## Start Records shown

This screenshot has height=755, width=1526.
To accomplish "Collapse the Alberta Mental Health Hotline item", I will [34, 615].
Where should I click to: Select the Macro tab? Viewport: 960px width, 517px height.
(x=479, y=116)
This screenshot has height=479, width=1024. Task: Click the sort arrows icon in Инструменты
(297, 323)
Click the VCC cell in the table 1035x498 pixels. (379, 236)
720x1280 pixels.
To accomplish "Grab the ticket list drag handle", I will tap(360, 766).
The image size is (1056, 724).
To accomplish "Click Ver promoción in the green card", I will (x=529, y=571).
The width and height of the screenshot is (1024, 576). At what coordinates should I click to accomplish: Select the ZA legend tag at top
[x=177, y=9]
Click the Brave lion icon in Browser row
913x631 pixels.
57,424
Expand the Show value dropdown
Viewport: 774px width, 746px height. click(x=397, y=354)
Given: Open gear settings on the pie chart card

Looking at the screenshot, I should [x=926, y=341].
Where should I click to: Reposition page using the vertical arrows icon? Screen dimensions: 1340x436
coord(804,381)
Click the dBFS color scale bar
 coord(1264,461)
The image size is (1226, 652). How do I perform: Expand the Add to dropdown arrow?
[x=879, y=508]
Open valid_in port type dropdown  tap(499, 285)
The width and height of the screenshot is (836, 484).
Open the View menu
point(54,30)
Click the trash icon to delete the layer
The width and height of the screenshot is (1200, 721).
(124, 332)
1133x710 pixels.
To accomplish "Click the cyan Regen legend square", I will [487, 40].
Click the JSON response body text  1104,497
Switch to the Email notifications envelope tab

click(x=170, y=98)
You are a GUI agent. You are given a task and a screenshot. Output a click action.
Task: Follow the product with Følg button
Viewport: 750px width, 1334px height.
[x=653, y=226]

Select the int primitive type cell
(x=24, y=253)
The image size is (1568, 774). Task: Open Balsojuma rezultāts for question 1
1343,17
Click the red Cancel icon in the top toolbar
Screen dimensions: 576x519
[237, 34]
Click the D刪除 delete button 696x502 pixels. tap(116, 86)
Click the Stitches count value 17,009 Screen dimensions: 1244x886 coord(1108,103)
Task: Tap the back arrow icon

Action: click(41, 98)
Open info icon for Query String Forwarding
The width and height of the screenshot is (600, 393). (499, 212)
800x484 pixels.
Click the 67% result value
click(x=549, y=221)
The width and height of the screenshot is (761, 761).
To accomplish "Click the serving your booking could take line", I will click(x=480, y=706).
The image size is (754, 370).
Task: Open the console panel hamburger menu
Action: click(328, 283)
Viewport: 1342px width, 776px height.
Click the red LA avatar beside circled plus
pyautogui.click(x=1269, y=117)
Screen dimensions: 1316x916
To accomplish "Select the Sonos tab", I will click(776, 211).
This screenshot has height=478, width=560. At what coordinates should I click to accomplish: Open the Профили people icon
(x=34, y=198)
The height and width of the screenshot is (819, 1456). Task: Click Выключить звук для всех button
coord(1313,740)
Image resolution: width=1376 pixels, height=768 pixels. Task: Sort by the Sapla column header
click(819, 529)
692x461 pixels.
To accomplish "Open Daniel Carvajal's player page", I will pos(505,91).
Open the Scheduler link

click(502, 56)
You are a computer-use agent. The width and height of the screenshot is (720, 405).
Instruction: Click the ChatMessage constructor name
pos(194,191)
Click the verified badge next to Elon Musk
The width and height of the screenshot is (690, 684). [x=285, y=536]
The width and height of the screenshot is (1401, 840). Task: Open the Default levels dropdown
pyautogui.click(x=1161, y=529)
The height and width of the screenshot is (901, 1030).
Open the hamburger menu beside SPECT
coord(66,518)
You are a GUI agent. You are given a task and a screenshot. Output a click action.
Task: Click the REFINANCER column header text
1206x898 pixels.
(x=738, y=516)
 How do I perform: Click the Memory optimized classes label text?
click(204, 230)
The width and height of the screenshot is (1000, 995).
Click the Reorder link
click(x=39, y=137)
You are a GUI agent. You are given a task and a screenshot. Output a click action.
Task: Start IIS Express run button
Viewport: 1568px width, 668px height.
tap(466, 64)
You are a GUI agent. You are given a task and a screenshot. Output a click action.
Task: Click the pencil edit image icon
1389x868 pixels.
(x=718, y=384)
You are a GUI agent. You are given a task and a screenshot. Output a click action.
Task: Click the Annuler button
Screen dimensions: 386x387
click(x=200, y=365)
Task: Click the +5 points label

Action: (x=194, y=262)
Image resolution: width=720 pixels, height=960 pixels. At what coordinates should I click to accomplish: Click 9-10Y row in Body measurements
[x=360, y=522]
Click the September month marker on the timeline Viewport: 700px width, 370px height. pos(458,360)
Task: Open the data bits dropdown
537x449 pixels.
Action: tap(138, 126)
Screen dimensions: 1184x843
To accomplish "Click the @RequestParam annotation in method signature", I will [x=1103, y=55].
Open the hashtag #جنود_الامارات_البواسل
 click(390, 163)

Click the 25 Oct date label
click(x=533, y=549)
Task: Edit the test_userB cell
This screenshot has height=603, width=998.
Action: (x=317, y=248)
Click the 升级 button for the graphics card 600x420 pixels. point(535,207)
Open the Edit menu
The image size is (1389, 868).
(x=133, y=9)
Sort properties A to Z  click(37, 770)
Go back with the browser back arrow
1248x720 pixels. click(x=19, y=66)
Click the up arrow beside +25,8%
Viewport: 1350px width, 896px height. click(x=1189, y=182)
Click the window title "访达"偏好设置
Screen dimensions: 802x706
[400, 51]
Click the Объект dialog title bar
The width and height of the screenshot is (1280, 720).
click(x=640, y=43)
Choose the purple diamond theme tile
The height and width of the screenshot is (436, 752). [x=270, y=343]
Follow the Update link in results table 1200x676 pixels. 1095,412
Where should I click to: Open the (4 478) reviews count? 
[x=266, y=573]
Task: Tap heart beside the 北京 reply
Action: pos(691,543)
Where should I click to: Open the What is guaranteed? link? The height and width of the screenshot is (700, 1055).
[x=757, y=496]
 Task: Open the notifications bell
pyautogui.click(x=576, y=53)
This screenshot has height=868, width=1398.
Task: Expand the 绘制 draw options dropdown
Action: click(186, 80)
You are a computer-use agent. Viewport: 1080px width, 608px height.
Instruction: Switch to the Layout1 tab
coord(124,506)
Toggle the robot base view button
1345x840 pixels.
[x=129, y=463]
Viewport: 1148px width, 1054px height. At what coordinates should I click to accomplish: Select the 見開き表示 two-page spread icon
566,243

## End Records shown

__Aim of the exercise__: Format the listing above as a Markdown table with columns named Row and Entry, giving each line a row number and omitting blank lines. Begin at the line that contains "The width and height of the screenshot is (761, 761)." and stop after the line that contains "click(204, 230)".

__The solution__:
| Row | Entry |
|---|---|
| 1 | The width and height of the screenshot is (761, 761). |
| 2 | To accomplish "Click the serving your booking could take line", I will click(x=480, y=706). |
| 3 | The image size is (754, 370). |
| 4 | Task: Open the console panel hamburger menu |
| 5 | Action: click(328, 283) |
| 6 | Viewport: 1342px width, 776px height. |
| 7 | Click the red LA avatar beside circled plus |
| 8 | pyautogui.click(x=1269, y=117) |
| 9 | Screen dimensions: 1316x916 |
| 10 | To accomplish "Select the Sonos tab", I will click(776, 211). |
| 11 | This screenshot has height=478, width=560. At what coordinates should I click to accomplish: Open the Профили people icon |
| 12 | (x=34, y=198) |
| 13 | The height and width of the screenshot is (819, 1456). Task: Click Выключить звук для всех button |
| 14 | coord(1313,740) |
| 15 | Image resolution: width=1376 pixels, height=768 pixels. Task: Sort by the Sapla column header |
| 16 | click(819, 529) |
| 17 | 692x461 pixels. |
| 18 | To accomplish "Open Daniel Carvajal's player page", I will pos(505,91). |
| 19 | Open the Scheduler link |
| 20 | click(502, 56) |
| 21 | You are a computer-use agent. The width and height of the screenshot is (720, 405). |
| 22 | Instruction: Click the ChatMessage constructor name |
| 23 | pos(194,191) |
| 24 | Click the verified badge next to Elon Musk |
| 25 | The width and height of the screenshot is (690, 684). [x=285, y=536] |
| 26 | The width and height of the screenshot is (1401, 840). Task: Open the Default levels dropdown |
| 27 | pyautogui.click(x=1161, y=529) |
| 28 | The height and width of the screenshot is (901, 1030). |
| 29 | Open the hamburger menu beside SPECT |
| 30 | coord(66,518) |
| 31 | You are a GUI agent. You are given a task and a screenshot. Output a click action. |
| 32 | Task: Click the REFINANCER column header text |
| 33 | 1206x898 pixels. |
| 34 | (x=738, y=516) |
| 35 |  How do I perform: Click the Memory optimized classes label text? |
| 36 | click(204, 230) |